By early August, the request had been downloaded more than 300 times. The deadline for companies submitting their qualifications and statements of interest is Oct. 11.

Currently, 90 percent of the fort’s residential properties is occupied, as is 90 percent of its 100,000 square feet of office and flex space. More than 95,000 square feet of retail space also is occupied.

The community’s businesses include two restaurants, a craft brewery and a 300-slip marina. Fort Monroe also is home to Liberty Source, which assists businesses needing backroom help.
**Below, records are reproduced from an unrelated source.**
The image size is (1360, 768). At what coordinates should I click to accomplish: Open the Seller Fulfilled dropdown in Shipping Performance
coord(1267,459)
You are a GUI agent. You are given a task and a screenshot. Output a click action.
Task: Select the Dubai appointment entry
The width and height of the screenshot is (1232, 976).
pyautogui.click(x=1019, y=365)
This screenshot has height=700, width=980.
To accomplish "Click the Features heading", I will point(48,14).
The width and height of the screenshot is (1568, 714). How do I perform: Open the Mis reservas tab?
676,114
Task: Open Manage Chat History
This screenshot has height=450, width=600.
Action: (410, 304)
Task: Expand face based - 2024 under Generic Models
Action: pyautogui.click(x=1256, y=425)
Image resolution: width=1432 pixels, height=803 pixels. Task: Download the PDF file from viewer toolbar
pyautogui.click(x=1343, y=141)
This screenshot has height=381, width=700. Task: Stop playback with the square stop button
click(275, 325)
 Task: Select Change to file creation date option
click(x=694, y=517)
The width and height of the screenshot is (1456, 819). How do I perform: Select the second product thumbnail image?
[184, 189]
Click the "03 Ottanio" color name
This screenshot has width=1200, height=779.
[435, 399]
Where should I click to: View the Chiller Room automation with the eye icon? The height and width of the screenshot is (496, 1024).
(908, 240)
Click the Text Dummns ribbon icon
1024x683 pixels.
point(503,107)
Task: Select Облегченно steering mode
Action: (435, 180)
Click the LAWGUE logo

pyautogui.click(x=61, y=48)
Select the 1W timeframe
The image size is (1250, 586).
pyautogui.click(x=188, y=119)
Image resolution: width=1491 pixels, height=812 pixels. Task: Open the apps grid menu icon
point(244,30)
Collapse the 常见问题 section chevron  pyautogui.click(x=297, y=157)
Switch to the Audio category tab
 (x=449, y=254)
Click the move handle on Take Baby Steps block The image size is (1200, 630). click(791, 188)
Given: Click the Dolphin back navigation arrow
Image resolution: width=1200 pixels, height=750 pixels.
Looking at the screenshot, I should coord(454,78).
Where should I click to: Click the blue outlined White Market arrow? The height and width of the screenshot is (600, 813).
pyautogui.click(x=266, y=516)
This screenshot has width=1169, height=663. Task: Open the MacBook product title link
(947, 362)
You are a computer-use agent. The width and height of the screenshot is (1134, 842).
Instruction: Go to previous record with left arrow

The company, which employs 200 people, has expanded several times since opening in Fort Monroe in 2014. It was drawn to the fort’s central location in Hampton Roads as well as its historical significance.

“We have a social mission to provide long-term sustainable careers for military spouses and veterans, throughout and after their military service,” says Robert Siegel, the company’s president and COO. “I can think of no better place for Liberty Source to call home than a former army fort known as the Freedom Fortress.”

The Virginia Marine Resources Commission has signed a lease for a 20,000-square-foot building that is being renovated.

“We are also doing a $7.5 million renovation of the original Coast Artillery School Library and turning it into the Fort Monroe Visitors and Education Center,” says Glenn Oder, FMA’s executive director.

“The plan is for it to be completed in August 2019 as a legacy project for the 2019 Commission commemorating the first arrival of Africans at Point Comfort in August 1619.”